1. Loading libraries

library(tidyverse)

── Attaching core tidyverse packages ──────────────────────── tidyverse 2.0.0 ──
✔ dplyr     1.1.4     ✔ readr     2.1.5
✔ forcats   1.0.0     ✔ stringr   1.5.1
✔ ggplot2   3.5.1     ✔ tibble    3.2.1
✔ lubridate 1.9.3     ✔ tidyr     1.3.1
✔ purrr     1.0.2     
── Conflicts ────────────────────────────────────────── tidyverse_conflicts() ──
✖ dplyr::filter() masks stats::filter()
✖ dplyr::lag()    masks stats::lag()
ℹ Use the conflicted package (<http://conflicted.r-lib.org/>) to force all conflicts to become errors

library(DBI)         
library(RPostgres)         
library(dbplyr)


Attaching package: 'dbplyr'

The following objects are masked from 'package:dplyr':

    ident, sql

2. Establishing a database connection (PostgreSQL)

I use RPostgres package to connent to a locally hosted PostgreSQL database.

con <- DBI::dbConnect(                           
  RPostgres::Postgres(),                           
  dbname = 'postgres',                          
  host = 'localhost',                          
  port = 5432,                           
  user = 'postgres',                           
  password = 'abcd'           )

3. Building a natural language index “manually”

Taking advantage of some features of natural language we can make indexes quicker and more efficient.

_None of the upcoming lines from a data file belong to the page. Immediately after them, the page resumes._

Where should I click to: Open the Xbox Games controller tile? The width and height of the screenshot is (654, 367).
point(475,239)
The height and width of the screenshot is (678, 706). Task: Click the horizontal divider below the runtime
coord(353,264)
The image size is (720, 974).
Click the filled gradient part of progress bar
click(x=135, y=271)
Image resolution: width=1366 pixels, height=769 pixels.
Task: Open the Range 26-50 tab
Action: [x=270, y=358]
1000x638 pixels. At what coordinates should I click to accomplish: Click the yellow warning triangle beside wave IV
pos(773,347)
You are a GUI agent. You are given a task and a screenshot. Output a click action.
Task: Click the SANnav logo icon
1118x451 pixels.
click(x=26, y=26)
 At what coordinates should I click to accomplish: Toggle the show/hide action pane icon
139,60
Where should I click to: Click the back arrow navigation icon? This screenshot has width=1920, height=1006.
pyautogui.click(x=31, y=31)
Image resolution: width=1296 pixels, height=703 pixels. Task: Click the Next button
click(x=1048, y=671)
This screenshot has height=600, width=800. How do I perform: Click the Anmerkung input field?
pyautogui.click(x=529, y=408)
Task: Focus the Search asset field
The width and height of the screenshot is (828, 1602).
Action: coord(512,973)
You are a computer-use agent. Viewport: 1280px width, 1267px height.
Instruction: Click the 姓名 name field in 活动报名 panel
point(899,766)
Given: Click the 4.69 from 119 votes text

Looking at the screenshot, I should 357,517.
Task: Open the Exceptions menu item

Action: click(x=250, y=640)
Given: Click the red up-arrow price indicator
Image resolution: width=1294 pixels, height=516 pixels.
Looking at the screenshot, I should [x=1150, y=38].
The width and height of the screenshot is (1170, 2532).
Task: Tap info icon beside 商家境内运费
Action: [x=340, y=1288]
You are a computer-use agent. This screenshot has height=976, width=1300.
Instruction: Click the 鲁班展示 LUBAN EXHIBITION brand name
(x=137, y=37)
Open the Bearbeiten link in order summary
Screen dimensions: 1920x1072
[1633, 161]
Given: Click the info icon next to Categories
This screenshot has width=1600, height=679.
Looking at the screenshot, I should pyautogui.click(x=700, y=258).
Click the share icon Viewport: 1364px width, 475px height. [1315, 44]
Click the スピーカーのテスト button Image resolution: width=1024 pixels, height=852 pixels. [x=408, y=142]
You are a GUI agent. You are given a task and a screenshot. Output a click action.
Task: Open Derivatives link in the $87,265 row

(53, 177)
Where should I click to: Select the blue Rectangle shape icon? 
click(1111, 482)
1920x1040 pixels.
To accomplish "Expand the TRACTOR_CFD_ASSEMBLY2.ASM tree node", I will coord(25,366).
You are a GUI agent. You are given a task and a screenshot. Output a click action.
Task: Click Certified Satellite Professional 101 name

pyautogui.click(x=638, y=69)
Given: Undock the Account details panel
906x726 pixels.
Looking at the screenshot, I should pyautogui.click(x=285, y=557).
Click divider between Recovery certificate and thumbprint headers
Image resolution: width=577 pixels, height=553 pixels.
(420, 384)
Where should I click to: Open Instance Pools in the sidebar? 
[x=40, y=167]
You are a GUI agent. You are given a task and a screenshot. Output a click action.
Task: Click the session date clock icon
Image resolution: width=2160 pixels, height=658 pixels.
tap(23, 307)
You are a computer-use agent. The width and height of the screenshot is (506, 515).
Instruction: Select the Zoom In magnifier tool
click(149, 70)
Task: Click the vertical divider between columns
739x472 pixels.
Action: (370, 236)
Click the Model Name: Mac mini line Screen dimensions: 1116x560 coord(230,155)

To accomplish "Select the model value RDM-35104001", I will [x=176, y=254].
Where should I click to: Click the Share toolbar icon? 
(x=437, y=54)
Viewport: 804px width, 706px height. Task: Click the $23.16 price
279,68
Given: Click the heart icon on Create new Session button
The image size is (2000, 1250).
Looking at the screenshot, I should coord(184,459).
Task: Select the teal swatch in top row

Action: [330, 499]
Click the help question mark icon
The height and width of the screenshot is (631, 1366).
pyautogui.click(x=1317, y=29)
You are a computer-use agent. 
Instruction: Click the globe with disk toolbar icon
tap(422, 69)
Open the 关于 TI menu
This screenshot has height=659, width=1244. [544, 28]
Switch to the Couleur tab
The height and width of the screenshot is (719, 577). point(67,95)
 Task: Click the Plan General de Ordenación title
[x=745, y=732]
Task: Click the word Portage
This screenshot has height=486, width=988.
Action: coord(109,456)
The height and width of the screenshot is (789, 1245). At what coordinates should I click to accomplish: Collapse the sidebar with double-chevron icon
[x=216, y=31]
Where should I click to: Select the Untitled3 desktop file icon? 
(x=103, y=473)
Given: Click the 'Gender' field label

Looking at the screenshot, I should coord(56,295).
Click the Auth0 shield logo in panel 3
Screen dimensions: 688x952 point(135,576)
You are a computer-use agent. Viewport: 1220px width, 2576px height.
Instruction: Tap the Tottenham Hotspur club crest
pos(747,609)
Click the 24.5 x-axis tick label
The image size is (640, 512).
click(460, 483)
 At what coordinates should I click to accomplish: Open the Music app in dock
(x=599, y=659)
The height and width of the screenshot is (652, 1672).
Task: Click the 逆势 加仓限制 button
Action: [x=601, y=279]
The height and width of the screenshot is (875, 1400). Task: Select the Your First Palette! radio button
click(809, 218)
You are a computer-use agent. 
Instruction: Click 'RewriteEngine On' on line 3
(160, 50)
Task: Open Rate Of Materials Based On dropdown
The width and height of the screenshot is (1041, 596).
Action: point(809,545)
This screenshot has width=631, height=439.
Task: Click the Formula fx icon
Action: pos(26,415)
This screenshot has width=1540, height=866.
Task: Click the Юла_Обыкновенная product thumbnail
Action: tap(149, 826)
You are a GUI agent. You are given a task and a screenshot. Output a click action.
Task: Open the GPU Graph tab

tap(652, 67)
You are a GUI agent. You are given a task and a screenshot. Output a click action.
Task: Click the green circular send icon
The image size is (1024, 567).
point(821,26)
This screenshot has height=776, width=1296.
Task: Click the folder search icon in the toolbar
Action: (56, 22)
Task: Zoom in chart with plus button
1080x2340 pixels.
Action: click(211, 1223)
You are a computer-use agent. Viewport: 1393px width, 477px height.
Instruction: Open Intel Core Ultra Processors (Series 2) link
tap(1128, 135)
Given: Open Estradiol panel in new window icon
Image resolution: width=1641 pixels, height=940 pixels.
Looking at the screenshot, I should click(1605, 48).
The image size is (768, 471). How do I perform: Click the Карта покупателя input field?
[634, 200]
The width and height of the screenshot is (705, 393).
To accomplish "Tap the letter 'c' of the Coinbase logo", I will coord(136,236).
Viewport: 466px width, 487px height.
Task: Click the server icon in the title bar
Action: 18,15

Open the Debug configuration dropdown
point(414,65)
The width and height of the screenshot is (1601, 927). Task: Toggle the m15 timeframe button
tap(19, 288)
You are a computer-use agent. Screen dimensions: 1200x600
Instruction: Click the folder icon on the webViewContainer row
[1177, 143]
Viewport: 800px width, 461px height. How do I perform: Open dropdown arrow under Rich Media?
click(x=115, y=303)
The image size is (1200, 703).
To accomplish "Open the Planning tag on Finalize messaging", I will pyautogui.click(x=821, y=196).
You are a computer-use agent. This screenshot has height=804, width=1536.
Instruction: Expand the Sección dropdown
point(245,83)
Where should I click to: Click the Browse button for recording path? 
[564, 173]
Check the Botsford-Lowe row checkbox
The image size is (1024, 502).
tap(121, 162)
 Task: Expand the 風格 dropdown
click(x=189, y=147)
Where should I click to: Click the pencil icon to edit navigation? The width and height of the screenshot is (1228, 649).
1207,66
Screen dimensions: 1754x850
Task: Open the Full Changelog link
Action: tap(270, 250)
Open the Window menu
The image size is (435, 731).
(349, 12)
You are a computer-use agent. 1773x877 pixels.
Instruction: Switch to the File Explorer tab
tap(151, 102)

To optimize the performance of an index:

we don’t index ‘stop words’ (such as and, or, but, why - words that don’t have meaning on their own);
we ignore capitalization (upper case) / lower case distinction);
we reduce variations of words with equivalent meanings down to a single “stem word”.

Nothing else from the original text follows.